On a cold day in February

I see my daughter

Walking in a field —

Silhouetted in the late afternoon light,

She walks steadily, her arm raised,

A red-tailed hawk perched on her gloved arm.

The bird is healing.

My daughter is teaching her to fly.

She lifts her arm, and the hawk —

Attached by a long tether,

Stretches her wings.

©Heather Bruce Satrom 2023


WWPH WRITES: A NOVEL EXCERPT

photo credit : Sam Kittner

From the novelist

Michelle Brafman…context on her novel excerpt…

Gillian Cloud, uber swim mom, is one of four characters who narrate Swimming with Ghosts. The novel’s plot hinges on her fierce attachment to the River Run Manta Rays and every single one of the team’s traditions. She buzzes around as the queen bee of the swim team even after her two sons have stopped swimming. Why can’t she let go? What is she holding on to? This passage, told from the point of view of Gillian as an eleven-year-old pool rat, seeks answers to these questions…

Swimming with Ghosts excerpt

“Mine?” Gillian had been dreaming of checking in members in the
lifeguard office, but she didn’t think it would happen until she turned
twelve, at the earliest. She touched the Bic pen wrapped in masking
tape etched with “Property of River Run Pool” in red letters. No pen
was going to disappear on her watch. Today she would be the one writing
the dates down on the families’ assigned index cards and—oh, my
gosh—keeping track of guest passes!

One hour into the job, Gillian’s parents and brother came to say hi.
Dad’s new camera dangled from his neck as he raised a cigarette to his
lips. He leaned toward Gillian and whispered, “I’m proud of you.” To
her relief, his breath smelled like cigarette smoke and plain coffee.
Gillian melted into her father’s praise, proud that she knew how to
make him happy, even if not for long. “Thanks.”

“Look who’s here,” Dad said, and he and Mom ran off to snag chairs
right next to Mr. and Mrs. Spillman. Gillian watched Mr. Spillman
reach into his cooler and hand Dad a bottle of beer. She stuck her hand
in her pocket and felt for the rabbit’s foot she’d won last summer for
making every single swim practice. If she stroked the fur fifteen times,
maybe she could make Dad stop at one beer.

A few hours later, she heard voices swell from the pool area. Kids
were chanting. “Mis-ter. Nor-ton. Mis-ter. Nor-ton.”

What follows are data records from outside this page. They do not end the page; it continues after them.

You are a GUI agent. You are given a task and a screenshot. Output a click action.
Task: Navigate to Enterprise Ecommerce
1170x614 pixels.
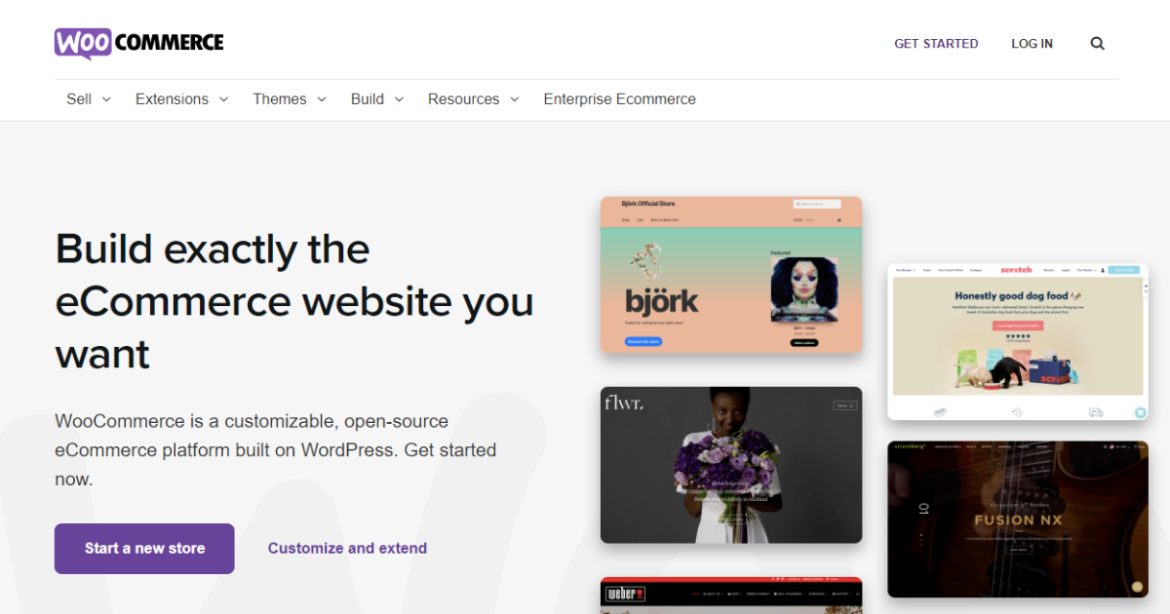click(x=619, y=99)
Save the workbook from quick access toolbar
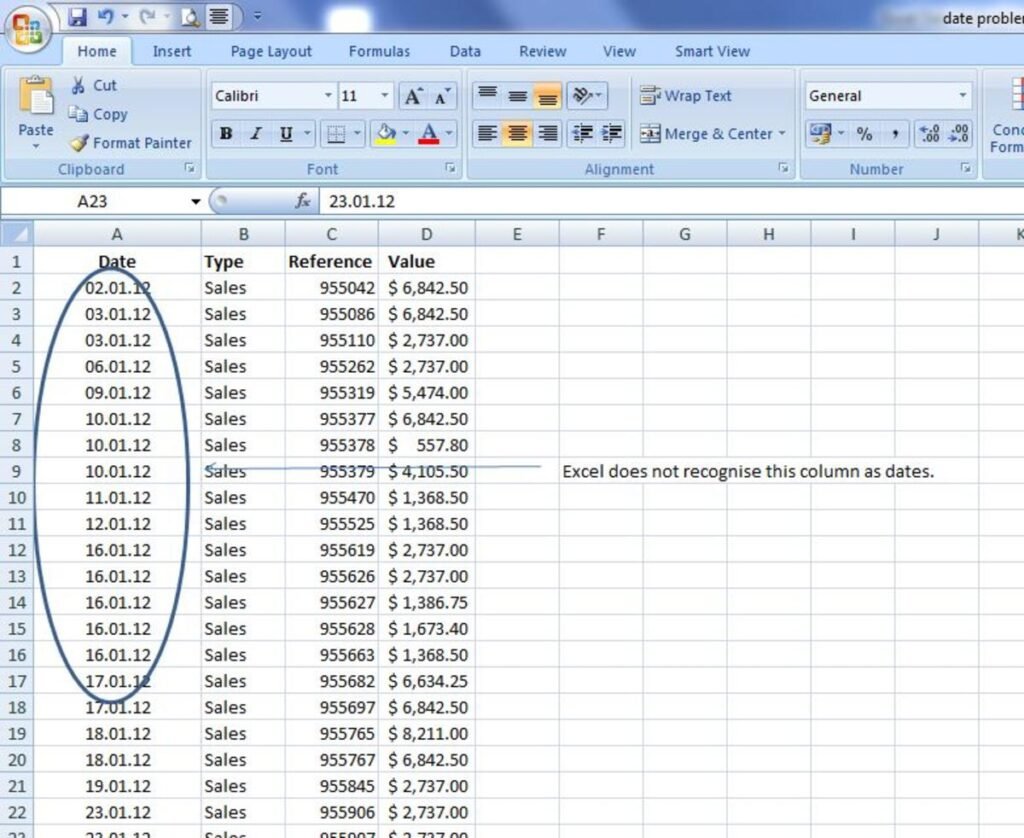Screen dimensions: 1024x838 pyautogui.click(x=77, y=17)
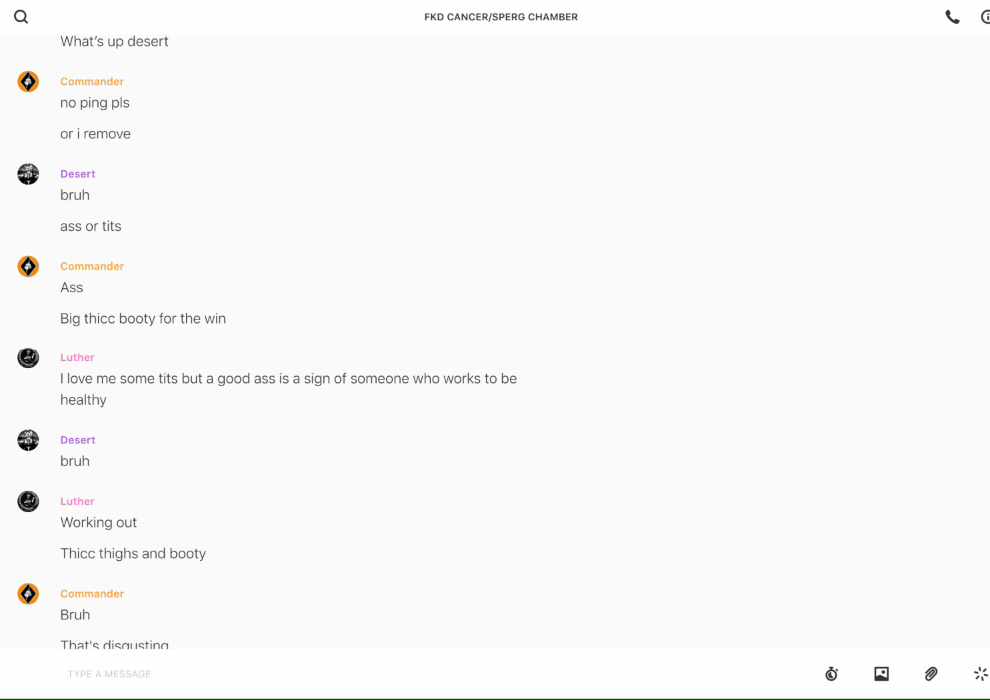The width and height of the screenshot is (990, 700).
Task: Open Commander's avatar above 'no ping pls'
Action: point(28,81)
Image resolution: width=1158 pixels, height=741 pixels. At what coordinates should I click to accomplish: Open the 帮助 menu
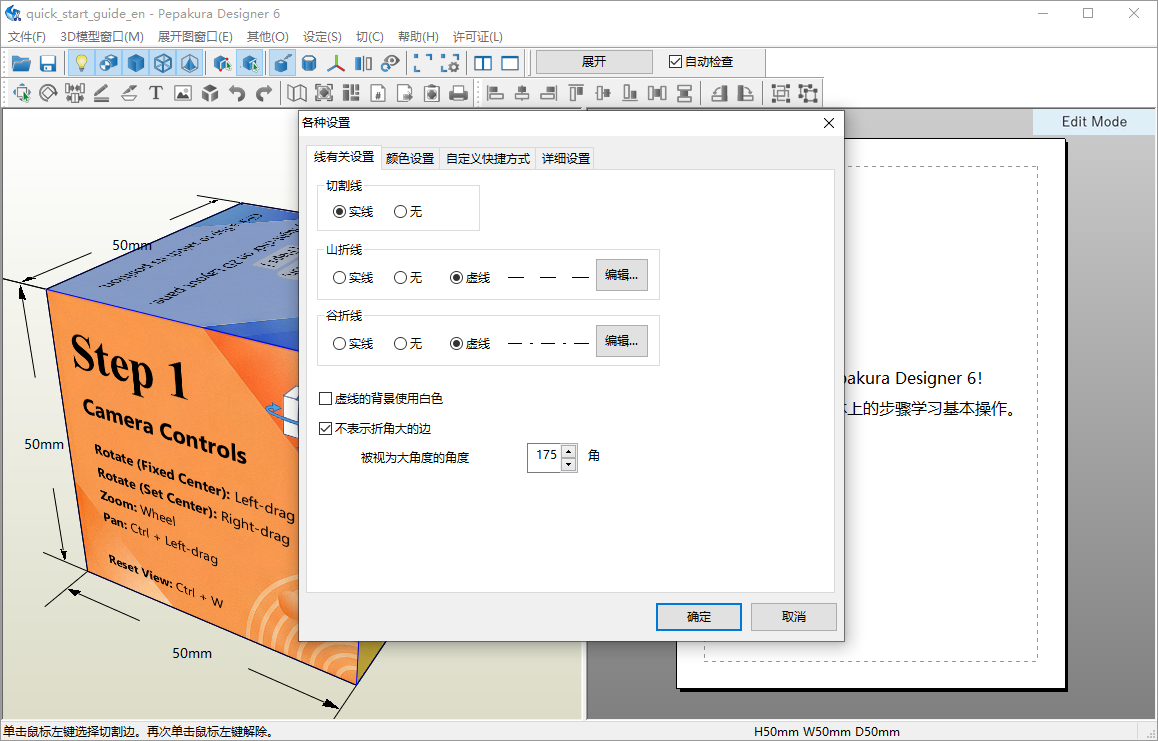(x=418, y=36)
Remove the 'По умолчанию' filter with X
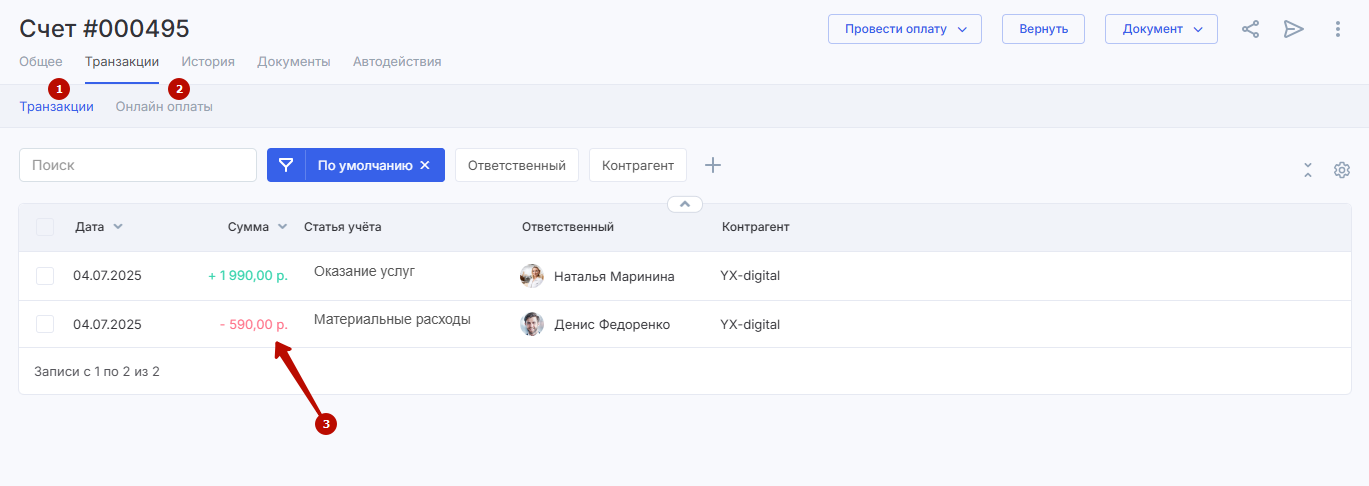1369x486 pixels. [x=425, y=165]
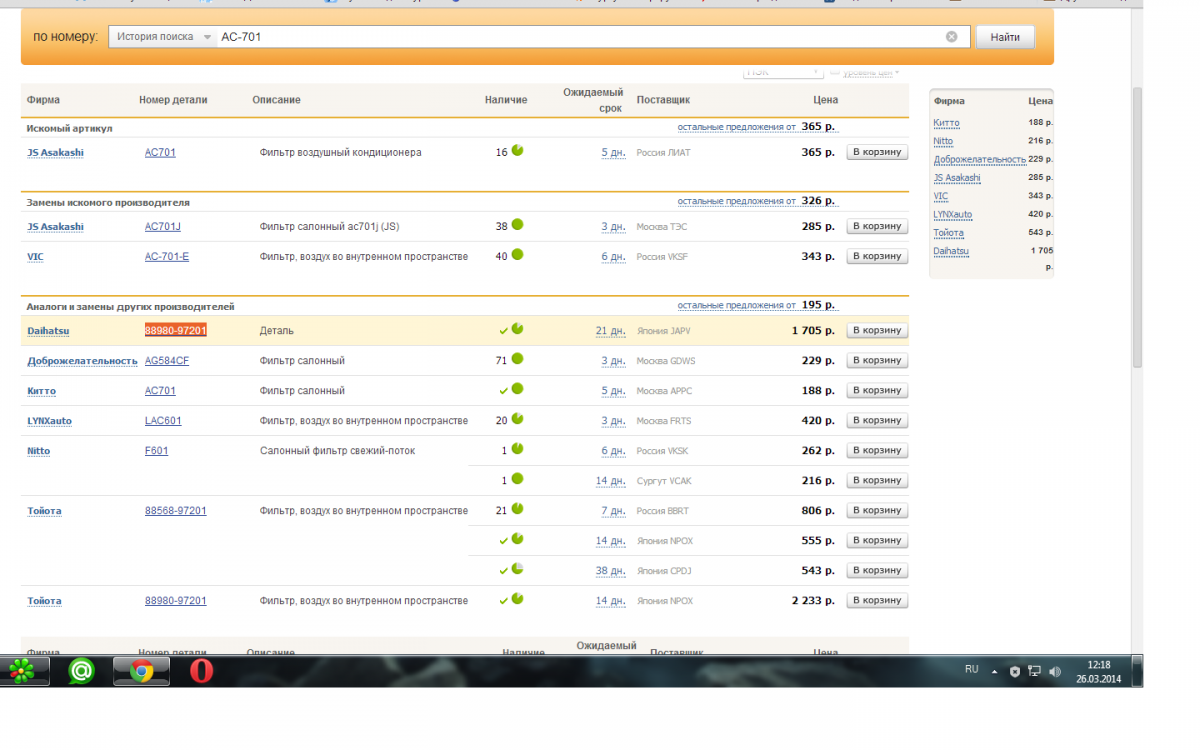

“Go out and look,” Scott said. “Your dad is the man, you know that,
right?”

Gillian stepped away from the desk and passed her buddies on the
way to her family’s spot at the far end of the diving well. The sun had
eaten up most of the early-afternoon shade. Gillian stood between her
brother and her mom, who was chewing on a nail she’d polished pastel
pink only yesterday. Gillian picked up her father’s camera and pressed
the viewfinder to her eye, tracking Sebastian Norton as he rose from his
seat. He took a long drag on his cigarette, picked up a stray beer bottle,
and jammed the butt into its mouth. He tightened the tie of his trunks
and winked at the swimmers chanting his name.

Dad approached the diving board and started his climb. The chanting
grew to a roar, “Swan-dive. Swan-dive.” When he reached the last
rung, Gillian held both her and her mother’s breath as his foot wobbled.
Even the loudest little kids quieted down. He stood on the rear of the
board and gazed past Patrick to Gillian. For a second, she thought she’d
get in trouble for using his camera without his permission, but instead
he yelled, “Get this, baby girl,” his faint slur likely unnoticeable to anyone
but a Norton. “I will,” she mouthed.

Gillian prayed. She asked God to wrap his arms around Sebastian
and guide him into the water so he wouldn’t hit his head on the board
and die. She prayed for Mr. Spillman to run out of beer, for the family
to head home before her father started wanting something stronger, and
for her mom to designate tonight Jiffy Pop Saturday, where they would
eat popcorn and then play Monopoly.

She pushed the camera harder into her eye socket, trying to sense
when Dad would start his dive. The sun beat down on his broad brown
shoulders as he strode across the board with great purpose. Gillian’s
heart pounded so hard, she thought it might rattle the River Run pen
she’d tied on a string around her neck. He jumped, once, twice, three
times, and on the fourth bounce he raised his hands over his head and
leaped into the air. In that split second, Gillian moved back far enough
to capture him in his glory—his long arms spread like Jesus on the cross
and his lips split open into a grin practically spanning the width of the
pool—but she stood close enough to edit out the beer bottles around
his empty chair.

Click.

Dad’s entry was perfect. God had listened to her.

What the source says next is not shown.